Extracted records
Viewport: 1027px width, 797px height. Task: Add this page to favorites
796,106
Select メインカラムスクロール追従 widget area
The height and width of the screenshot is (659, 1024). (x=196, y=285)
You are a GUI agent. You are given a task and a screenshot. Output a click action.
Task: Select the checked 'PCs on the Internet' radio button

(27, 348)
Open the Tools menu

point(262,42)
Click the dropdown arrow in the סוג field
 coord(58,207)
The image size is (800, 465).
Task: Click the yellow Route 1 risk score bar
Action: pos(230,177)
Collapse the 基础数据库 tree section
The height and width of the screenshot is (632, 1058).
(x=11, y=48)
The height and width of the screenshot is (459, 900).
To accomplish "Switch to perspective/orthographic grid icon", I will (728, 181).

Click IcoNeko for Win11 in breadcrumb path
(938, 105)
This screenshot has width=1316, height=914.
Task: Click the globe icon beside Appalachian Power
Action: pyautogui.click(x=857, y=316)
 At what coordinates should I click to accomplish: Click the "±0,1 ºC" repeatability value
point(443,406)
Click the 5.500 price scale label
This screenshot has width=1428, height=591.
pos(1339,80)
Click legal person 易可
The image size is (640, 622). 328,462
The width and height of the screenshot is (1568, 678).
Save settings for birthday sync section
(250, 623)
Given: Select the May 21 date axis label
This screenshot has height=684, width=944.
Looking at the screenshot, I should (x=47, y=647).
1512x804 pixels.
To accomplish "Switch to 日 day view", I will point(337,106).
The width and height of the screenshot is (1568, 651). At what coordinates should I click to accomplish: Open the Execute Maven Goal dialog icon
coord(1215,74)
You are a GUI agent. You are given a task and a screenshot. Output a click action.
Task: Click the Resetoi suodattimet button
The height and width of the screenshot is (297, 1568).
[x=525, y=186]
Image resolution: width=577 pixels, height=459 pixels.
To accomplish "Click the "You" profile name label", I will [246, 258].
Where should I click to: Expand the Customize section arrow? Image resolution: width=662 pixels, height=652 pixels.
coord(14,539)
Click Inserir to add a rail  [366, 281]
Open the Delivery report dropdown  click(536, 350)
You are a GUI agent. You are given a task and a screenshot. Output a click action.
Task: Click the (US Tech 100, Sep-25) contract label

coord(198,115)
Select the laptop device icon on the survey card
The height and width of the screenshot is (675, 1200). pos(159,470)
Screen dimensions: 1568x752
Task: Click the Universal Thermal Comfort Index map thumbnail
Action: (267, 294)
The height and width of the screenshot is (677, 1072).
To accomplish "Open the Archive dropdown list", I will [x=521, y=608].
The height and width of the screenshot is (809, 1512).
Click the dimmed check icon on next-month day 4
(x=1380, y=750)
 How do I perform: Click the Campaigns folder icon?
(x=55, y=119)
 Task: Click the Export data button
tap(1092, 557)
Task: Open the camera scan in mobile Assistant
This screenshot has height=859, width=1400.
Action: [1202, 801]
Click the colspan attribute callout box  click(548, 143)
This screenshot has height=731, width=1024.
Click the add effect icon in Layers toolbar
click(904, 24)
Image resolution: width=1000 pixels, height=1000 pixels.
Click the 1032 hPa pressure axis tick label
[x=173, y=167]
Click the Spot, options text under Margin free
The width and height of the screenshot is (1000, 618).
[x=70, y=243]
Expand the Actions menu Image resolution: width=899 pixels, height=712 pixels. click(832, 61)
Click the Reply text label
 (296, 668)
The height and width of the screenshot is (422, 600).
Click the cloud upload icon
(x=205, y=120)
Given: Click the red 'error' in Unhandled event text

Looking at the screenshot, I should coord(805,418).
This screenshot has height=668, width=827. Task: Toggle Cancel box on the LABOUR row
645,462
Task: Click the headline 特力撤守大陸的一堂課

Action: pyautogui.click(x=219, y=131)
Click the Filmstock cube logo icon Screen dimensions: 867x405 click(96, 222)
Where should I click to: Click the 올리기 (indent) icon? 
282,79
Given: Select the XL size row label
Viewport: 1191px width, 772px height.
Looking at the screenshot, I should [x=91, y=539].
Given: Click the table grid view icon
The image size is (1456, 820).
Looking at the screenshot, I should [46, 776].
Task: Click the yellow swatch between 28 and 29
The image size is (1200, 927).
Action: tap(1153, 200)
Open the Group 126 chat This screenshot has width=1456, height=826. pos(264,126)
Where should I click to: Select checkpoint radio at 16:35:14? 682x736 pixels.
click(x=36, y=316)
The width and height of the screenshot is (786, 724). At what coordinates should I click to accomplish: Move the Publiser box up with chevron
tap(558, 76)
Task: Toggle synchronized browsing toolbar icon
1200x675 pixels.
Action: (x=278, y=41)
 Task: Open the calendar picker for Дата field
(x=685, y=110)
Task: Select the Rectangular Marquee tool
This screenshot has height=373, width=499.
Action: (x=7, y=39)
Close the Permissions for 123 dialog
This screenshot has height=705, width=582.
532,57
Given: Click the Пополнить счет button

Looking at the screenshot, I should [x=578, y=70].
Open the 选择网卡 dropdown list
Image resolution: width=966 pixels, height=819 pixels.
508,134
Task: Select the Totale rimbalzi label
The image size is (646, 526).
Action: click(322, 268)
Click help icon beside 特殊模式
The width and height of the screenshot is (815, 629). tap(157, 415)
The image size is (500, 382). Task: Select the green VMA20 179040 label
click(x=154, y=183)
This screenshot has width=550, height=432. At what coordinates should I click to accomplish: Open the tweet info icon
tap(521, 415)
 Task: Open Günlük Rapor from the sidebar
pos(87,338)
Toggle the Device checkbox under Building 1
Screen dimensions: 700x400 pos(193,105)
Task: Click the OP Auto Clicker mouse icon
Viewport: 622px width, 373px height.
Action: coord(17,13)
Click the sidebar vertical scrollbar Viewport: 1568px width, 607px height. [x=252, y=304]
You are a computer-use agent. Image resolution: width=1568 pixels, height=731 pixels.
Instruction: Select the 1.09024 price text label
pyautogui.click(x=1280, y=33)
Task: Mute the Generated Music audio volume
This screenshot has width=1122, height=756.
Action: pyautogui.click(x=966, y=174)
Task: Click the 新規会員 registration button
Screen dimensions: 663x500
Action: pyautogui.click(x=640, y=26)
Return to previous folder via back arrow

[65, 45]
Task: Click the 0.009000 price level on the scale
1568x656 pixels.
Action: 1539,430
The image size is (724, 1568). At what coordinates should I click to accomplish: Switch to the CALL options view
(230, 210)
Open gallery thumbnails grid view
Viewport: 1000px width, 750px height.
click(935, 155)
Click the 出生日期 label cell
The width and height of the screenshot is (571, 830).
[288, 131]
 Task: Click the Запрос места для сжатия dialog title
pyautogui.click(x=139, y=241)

» **Your assignment**
Your answer should be each line from the entries that includes the string "will".

» **Answer to the problem**
To accomplish "Switch to perspective/orthographic grid icon", I will (728, 181).
To accomplish "Switch to 日 day view", I will point(337,106).
To accomplish "Click the "You" profile name label", I will [246, 258].
To accomplish "Open the Archive dropdown list", I will [x=521, y=608].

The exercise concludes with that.